La persistance des inégalités hommes-femmes démontrée en long et en large à l’aide d’une masse impressionnante de données. « Tout État est patriarcal », souligne d’entrée Joni Seager. C’est donc dire qu’il existe une discrimination structurelle, systémique ‒ imputable aux lois et aux institutions. Et qu’en matière d’iniquités entre les sexes, observables dans la sphère tant privée que publique, les gouvernements jouent un « rôle déterminant ».
Avec L’atlas des femmes, Seager, géographe, professeure à l’Université Bentley, en banlieue de Boston, et consultante auprès des Nations Unies, s’emploie à la tâche, colossale, de prendre la mesure de ces iniquités.
L’ouvrage est divisé en huit grandes rubriques, comme « Reproduction », « Éducation et connectivité » ou encore « Propriété et pauvreté », auxquelles sont associés une foule d’indicateurs, comme la mortalité maternelle, les violences sexuelles et conjugales, la durée de la scolarité, la rémunération, l’exposition à des substances toxiques (contenues notamment dans les produits cosmétiques), le mariage des enfants, les migrations économiques.
Dans la comédie romantique Toilet, issue des studios bollywoodiens en 2017, une femme demandait le divorce pour cause d’absence de toilettes dans la maison de son mari. Quatre ans plus tôt, une poignée de féministes indiennes, s’inspirant du mouvement chinois Occupy Men’sToilet, lançaient à Mumbai la campagne Right to Pee.
«Les conditions d’utilisation des toilettes sont des indicateurs sociaux précieux», insiste Joni Seager. Des millions de fillettes et de femmes dans le monde n’ont pas accès à des installations sanitaires adéquates, au domicile comme dans les lieux publics. À la recherche d’endroits isolés pour uriner, elles s’exposent au viol; faute de toilettes correctes dans certaines écoles, des filles interrompent leur scolarité à l’entrée dans la puberté. Les conséquences de cette « précarité sanitaire » sont en fait innombrables.
Et tandis que de plus en plus de milieux, souscrivant ainsi à une revendication de la communauté LGBT, se soucient d’aménager des espaces neutres, non genrés, «certaines féministes mettent en garde : il ne faut pas faire des toilettes mixtes le seul cheval de bataille, car le démantèlement des espaces réservés aux femmes […] n’est pas émancipateur pour tout le monde », rappelle Mme Seager.
En plus d’une profusion de données couvrant les cinq continents et une foule de sujets, et présentées au moyen de visuels fort attrayants, l’ouvrage est émaillé de courts textes descriptifs ou explicatifs visant à attirer l’attention sur une situation, un phénomène, ou encore sur une lutte particulière.

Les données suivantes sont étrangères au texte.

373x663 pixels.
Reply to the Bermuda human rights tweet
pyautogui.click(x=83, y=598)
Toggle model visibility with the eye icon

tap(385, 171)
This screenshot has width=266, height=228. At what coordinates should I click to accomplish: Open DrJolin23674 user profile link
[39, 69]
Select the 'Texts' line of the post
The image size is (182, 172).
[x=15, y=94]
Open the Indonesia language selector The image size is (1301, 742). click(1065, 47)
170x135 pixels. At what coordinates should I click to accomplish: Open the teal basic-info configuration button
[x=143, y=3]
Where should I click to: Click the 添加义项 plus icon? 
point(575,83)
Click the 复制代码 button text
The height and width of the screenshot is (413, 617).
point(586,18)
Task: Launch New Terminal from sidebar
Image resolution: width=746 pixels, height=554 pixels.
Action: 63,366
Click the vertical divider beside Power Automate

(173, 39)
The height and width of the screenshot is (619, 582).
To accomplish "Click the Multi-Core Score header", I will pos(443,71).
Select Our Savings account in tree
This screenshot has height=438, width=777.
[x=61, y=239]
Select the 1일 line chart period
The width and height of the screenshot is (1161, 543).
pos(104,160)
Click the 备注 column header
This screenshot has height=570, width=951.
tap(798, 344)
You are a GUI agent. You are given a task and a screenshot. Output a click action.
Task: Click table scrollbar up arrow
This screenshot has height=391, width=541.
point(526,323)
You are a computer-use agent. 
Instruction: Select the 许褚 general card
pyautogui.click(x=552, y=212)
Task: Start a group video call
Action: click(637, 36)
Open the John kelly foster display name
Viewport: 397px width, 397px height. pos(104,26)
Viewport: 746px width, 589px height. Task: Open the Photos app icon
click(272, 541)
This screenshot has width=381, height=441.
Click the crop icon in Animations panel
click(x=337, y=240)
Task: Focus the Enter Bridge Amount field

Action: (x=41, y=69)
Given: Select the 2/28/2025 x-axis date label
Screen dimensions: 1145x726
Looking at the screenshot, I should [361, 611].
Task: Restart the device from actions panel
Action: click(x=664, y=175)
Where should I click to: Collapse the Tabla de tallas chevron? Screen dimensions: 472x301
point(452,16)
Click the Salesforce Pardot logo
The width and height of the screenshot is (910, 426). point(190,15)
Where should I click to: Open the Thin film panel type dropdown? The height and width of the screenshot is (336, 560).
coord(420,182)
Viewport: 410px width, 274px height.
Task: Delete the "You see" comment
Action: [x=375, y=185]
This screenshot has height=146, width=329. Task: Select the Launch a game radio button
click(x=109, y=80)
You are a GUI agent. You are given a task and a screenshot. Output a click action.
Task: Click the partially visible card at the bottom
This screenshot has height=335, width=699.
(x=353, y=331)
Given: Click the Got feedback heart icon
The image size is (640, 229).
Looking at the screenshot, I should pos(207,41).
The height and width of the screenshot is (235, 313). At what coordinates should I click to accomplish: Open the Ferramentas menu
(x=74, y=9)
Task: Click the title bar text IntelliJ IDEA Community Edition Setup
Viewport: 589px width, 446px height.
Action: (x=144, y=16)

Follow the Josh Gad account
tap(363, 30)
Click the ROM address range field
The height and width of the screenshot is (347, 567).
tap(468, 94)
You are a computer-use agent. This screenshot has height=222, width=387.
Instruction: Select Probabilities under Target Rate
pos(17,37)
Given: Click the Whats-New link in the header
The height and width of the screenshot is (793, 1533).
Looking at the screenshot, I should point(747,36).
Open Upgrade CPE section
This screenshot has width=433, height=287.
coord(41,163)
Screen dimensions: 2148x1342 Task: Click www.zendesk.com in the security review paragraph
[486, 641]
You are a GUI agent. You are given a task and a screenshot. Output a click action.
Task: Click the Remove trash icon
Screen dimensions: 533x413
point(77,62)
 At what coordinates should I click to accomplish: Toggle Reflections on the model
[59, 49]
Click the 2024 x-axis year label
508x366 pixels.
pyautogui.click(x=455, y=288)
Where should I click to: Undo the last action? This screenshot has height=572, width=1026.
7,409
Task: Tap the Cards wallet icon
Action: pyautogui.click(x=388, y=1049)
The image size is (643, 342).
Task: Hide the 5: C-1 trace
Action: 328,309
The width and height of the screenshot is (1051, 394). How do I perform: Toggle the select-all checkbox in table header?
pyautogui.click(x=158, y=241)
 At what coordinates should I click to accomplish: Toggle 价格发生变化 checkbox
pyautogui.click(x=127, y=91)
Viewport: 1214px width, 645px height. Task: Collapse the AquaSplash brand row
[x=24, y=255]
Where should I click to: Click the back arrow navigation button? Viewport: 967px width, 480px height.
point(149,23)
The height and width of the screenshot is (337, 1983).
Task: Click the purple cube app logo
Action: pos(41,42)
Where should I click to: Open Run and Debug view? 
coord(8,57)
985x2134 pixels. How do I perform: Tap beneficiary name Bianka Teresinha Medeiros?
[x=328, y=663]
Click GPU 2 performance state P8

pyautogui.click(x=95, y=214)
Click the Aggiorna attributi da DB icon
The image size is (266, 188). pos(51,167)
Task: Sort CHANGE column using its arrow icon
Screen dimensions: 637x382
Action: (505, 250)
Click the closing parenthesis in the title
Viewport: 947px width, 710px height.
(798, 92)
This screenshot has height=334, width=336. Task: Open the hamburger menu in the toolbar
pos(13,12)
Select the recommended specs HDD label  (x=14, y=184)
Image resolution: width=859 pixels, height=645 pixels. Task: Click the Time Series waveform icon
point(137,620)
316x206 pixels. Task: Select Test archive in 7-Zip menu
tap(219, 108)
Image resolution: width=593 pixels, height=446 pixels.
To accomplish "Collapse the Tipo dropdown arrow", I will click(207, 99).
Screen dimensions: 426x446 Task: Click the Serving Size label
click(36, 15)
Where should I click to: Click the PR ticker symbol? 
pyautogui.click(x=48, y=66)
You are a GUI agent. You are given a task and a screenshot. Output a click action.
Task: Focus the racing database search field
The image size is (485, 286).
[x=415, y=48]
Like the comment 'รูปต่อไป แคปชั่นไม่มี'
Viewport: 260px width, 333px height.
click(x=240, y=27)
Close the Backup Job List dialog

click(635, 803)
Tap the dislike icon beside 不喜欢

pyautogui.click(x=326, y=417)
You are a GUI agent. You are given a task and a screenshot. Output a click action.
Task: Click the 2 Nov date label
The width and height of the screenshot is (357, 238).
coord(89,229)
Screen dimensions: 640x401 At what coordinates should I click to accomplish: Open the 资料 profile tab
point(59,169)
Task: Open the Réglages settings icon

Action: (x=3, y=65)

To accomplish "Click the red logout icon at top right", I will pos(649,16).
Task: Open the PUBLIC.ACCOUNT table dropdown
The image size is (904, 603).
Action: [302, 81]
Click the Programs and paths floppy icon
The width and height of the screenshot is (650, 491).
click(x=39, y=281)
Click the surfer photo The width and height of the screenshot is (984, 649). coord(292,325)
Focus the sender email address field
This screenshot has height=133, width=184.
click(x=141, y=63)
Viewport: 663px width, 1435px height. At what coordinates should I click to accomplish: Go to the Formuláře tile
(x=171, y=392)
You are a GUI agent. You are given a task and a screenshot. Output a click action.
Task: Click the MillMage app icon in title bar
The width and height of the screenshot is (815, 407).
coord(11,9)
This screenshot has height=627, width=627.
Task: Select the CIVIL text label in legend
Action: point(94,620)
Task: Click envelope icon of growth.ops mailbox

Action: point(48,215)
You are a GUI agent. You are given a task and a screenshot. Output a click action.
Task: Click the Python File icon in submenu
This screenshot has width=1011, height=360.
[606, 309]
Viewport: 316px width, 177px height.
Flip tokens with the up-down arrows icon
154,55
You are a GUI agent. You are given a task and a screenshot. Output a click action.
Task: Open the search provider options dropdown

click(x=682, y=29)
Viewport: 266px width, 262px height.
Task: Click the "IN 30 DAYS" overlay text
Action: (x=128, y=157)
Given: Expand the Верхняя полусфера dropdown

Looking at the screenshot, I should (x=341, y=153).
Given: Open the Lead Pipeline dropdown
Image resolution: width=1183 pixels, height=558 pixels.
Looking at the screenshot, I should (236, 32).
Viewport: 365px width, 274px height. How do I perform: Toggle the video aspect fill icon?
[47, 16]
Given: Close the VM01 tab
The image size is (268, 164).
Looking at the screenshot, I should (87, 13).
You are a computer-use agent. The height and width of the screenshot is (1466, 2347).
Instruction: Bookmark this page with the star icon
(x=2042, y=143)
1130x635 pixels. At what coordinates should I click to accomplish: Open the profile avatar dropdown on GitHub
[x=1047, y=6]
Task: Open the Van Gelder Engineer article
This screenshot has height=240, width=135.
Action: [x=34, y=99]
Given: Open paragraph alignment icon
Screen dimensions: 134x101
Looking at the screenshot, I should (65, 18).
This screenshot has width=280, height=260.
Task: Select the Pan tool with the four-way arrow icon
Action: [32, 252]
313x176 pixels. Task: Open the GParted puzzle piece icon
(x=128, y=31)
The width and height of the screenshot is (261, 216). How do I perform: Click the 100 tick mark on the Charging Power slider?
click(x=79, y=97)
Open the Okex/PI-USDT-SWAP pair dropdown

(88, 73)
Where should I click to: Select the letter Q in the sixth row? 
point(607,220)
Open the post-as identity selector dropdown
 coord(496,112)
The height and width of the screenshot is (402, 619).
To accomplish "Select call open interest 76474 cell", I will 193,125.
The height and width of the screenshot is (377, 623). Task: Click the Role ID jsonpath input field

Ce sont par exemple les actions entreprises dans le cadre de Right to Pee, donc, et aussi la campagne #Undress522 lancée fin 2016 par l’ONG (Organisation non gouvernementale) libanaise ABAAD en opposition à l’article 522 du Code pénal, et en vertu duquel un violeur était exonéré de son crime s’il épousait sa victime. L’article a été abrogé, mais d’autres lois tout aussi discriminatoires sont encore en vigueur au Liban, tandis que plusieurs pays (Lybie, Irak, Cameroun, Palestine, Koweït…) continuent de permettre des « exceptions » en ce qui concerne le viol.
Des citations choisies éclairent cet atlas que son autrice elle-même définit comme « féministe ». Ainsi peut-on lire, de la célébrissime écrivaine canadienne-anglaise Margaret Atwood : « Les hommes ont peur que les femmes se moquent d’eux. Les femmes ont peur que les hommes les tuent. »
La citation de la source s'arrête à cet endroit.